> **EXERCISE**:
Pull out every line in the records below that contains the word "resolution". Copy each one in full, without changes.
start
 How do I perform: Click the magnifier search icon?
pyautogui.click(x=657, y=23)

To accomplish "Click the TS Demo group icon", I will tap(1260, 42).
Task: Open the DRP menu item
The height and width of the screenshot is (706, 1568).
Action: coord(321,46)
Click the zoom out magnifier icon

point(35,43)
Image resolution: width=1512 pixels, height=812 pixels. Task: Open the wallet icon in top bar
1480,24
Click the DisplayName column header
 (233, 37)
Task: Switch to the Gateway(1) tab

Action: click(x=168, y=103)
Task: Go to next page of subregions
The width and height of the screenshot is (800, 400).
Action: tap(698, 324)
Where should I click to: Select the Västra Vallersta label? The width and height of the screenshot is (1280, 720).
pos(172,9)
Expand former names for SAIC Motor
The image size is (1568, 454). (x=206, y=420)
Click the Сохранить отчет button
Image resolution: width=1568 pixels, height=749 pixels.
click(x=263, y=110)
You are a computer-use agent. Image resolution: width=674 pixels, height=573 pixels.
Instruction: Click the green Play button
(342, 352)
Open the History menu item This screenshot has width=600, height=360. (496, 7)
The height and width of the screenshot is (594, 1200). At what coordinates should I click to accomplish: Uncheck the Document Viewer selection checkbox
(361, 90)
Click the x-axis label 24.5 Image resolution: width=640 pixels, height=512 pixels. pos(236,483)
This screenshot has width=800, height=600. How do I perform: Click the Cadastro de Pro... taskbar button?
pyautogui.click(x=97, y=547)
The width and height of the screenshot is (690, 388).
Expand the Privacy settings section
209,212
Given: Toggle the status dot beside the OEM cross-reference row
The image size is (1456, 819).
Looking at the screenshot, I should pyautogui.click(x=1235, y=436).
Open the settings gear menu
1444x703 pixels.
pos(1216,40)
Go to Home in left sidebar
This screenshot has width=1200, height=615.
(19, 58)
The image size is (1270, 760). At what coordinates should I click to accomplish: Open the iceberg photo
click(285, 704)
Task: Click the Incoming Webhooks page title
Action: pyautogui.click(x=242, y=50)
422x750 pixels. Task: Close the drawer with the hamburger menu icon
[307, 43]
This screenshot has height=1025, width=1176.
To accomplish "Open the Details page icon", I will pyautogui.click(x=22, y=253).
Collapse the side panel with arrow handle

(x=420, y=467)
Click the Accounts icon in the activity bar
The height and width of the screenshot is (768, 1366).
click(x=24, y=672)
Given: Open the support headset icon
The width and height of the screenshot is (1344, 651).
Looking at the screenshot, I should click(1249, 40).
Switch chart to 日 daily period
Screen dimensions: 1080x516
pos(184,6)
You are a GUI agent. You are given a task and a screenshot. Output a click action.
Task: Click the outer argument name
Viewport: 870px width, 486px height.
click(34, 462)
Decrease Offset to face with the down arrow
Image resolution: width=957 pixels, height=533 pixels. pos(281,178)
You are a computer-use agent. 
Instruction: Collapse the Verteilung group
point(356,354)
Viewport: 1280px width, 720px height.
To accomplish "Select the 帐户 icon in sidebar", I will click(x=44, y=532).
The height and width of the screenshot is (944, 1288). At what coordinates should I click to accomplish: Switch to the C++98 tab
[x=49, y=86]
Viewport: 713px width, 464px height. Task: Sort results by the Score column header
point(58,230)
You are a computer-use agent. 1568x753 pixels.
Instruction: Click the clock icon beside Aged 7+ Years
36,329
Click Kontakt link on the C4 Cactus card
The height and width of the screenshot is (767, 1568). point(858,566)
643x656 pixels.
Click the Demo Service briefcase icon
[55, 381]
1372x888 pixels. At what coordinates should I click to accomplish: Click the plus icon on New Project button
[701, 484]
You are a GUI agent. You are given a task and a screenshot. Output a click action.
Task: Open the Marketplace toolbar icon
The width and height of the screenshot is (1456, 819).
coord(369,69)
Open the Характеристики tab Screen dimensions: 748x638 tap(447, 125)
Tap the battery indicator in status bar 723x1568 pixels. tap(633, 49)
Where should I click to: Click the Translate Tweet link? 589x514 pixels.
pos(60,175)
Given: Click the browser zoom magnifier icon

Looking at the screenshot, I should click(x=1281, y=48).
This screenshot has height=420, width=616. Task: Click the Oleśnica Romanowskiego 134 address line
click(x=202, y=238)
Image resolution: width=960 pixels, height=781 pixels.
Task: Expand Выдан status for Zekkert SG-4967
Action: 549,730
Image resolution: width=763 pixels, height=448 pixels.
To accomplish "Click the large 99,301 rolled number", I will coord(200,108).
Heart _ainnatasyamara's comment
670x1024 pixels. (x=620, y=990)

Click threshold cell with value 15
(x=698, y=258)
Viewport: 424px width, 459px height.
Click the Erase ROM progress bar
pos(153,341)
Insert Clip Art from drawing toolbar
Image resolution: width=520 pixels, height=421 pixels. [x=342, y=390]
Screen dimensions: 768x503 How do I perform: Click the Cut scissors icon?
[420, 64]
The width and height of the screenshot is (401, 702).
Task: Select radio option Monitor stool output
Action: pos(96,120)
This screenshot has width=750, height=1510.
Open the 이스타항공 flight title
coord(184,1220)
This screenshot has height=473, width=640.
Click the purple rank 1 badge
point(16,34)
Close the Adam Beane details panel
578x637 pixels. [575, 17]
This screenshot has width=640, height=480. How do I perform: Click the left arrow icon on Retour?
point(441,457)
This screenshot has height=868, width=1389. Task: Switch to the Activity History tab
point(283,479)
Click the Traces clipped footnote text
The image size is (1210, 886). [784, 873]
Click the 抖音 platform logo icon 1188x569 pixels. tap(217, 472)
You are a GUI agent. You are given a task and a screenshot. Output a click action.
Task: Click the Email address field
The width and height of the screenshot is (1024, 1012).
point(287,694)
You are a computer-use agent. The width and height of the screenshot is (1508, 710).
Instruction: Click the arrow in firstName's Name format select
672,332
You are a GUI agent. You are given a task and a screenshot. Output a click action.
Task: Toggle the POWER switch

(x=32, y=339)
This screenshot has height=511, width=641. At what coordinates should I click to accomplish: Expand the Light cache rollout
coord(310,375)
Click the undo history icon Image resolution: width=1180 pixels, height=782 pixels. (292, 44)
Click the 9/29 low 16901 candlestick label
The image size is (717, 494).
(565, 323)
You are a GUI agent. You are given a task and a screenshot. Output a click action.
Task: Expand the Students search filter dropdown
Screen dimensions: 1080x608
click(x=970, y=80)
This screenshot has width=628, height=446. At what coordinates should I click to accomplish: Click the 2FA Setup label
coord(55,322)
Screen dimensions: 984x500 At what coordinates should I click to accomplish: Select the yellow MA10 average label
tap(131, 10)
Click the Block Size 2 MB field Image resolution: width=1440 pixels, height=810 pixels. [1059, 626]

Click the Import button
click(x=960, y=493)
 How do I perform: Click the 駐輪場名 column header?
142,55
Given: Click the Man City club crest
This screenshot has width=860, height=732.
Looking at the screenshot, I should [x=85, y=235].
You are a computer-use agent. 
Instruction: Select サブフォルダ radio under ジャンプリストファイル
end
> **COMPLETED EXERCISE**:
Image resolution: width=1512 pixels, height=812 pixels. Task: Open the wallet icon in top bar
Image resolution: width=1568 pixels, height=749 pixels.
You are a computer-use agent. Image resolution: width=674 pixels, height=573 pixels.
Click the x-axis label 24.5 Image resolution: width=640 pixels, height=512 pixels. pos(236,483)
Image resolution: width=957 pixels, height=533 pixels. pos(281,178)
Image resolution: width=960 pixels, height=781 pixels.
Image resolution: width=763 pixels, height=448 pixels.
Image resolution: width=520 pixels, height=421 pixels. [x=342, y=390]
Click the undo history icon Image resolution: width=1180 pixels, height=782 pixels. (292, 44)
Click the Block Size 2 MB field Image resolution: width=1440 pixels, height=810 pixels. [1059, 626]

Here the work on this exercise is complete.